Kinematic Self-Replicating Machines

© 2004 Robert A. Freitas Jr. and Ralph C. Merkle. All Rights Reserved.

Robert A. Freitas Jr., Ralph C. Merkle, Kinematic Self-Replicating Machines, Landes Bioscience, Georgetown, TX, 2004.


 

2.1.4 Limitations of von Neumann's Cellular Automaton Model

Although the 29-state von Neumann cellular array system (including a replicating device consisting of many millions of cells [372, 373]) permits a more elegant mathematical approach to the problem of machine construction and self-replication, it is more difficult to envision an actual useful physical implementation of the process (compared, say, to the kinematic model of replication). The entire cell space enterprise proceeds in a highly constrained artificial environment, one which is very special despite some features relating in a general way to the natural world. For example, the movement of objects in space, a ubiquitous and familiar phenomenon in the real world, becomes a complex process of deletion of cell states at one location and re-creation of these states at some other location.

In von Neumann’s model, there is an assumption of synchronous behavior throughout the system. All cells, no matter how distant, are subject to change of state at the same instant, a property which would be difficult to implement in any practical large cell space.
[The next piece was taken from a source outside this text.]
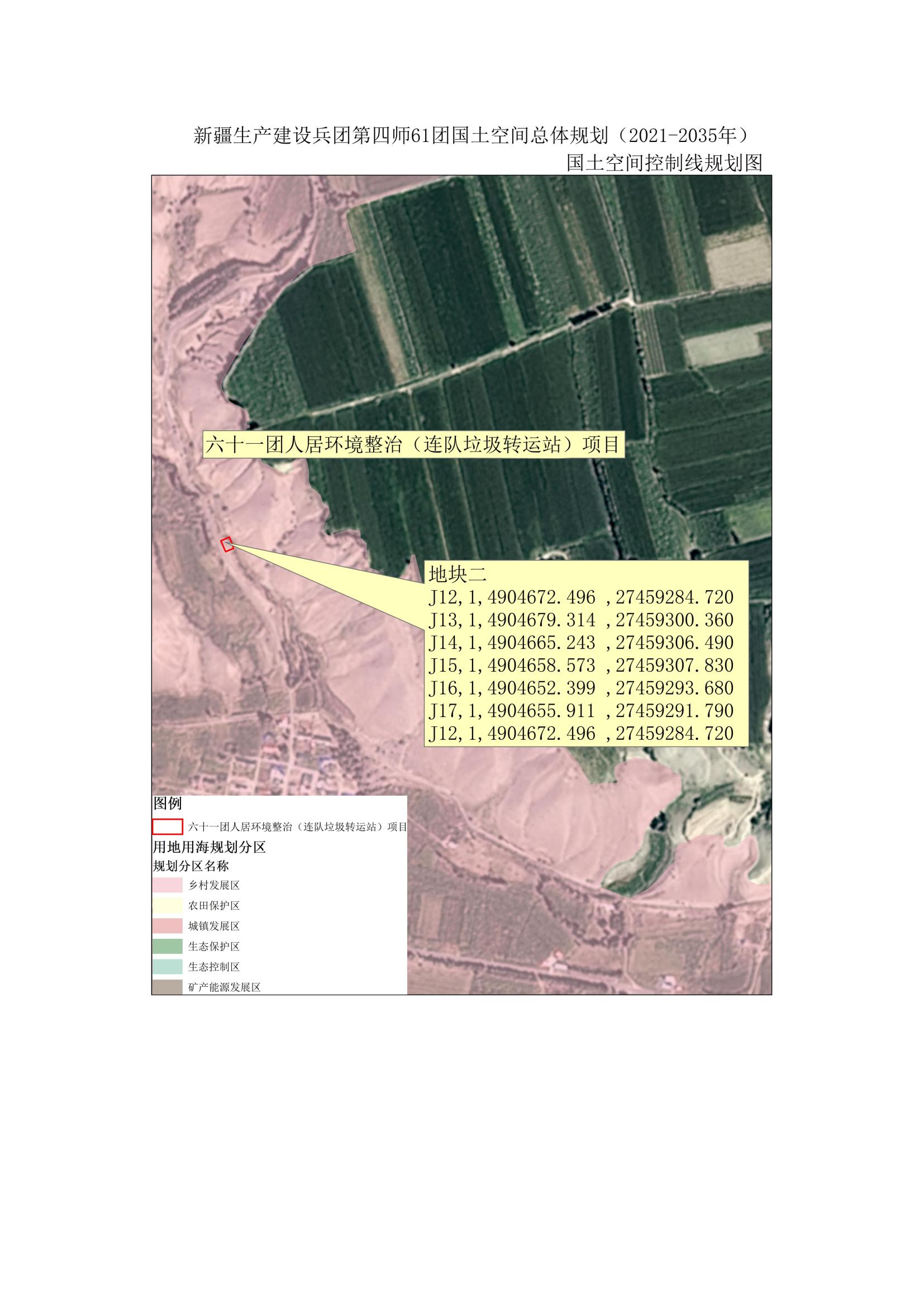Viewport: 924px width, 1307px height.
Task: Click the J16 coordinate entry
Action: coord(581,688)
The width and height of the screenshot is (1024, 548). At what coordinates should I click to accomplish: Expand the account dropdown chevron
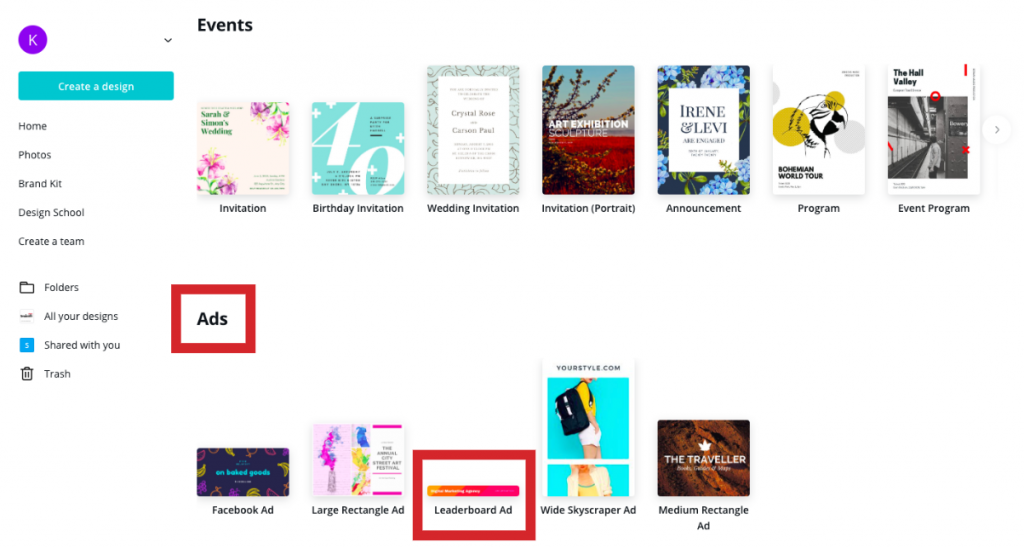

Indeed, the requirement of a source of clocking pulses violates the array symmetry which makes the cell space notion an attractive object for mathematical treatment.

It is also very difficult to design machines of interest which can be embedded in von Neumann’s cell array format. To make design and embedding easier, a higher-level machine design language would have to be created. It is likely that, rather than undertake that task, one would first redesign the underlying cell space properties to rid the system of the deficiencies already noted.

For instance, one might wish to introduce a new primitive cell state in the system to permit signals to cross without interference. A “wire-crossing” organ can be devised using only the original von Neumann primitive cell types, but this introduces an unnecessary complexity into the machine design process since the organ contains initially active cell states whose creation involves considerable extra care to avoid the propagation of spurious signals. This extra care is especially critical because the cell system, as von Neumann originally constituted it, is highly susceptible to signal errors. (He undoubtedly intended his probabilistic machine model to mitigate this sensitivity and fragility.)

Von Neumann’s cell space system has very limited capacity to detect the states of cells. It has some capacity to detect states, for this is required in the operation of the memory unit. But a machine cannot analyze an arbitrary encountered cell to determine what state it is in, thus cannot “read” the states of an encountered machine. This inability severely restricts the capacity of von Neumann-type cell-space machines to repair other machines or to attempt self-repair. Such limitations also are evident in the construction process, where the constructing machine must assume that the region in which a new machine is to be created consists entirely of elementary quiescent cells. Should this not be the case, there is no systematic and complete way to detect it. A machine can send destruction signals into cells to reduce them to the quiescent form. Unfortunately, in some cases one must know the state of the cell ahead of time in order to determine what destructive signal must be sent to destroy it.

Finally, all machines that can be produced in von Neumann’s cell space system are essentially information transactional devices. Even construction is, in this context, a form of information processing. Physical construction and material transformations can possibly be viewed as informational processes but, in a practical sense, the cell-space notion is far from providing a readily useful paradigm of actual manipulation and transformation of physical materials – that is, of kinematic self-replication.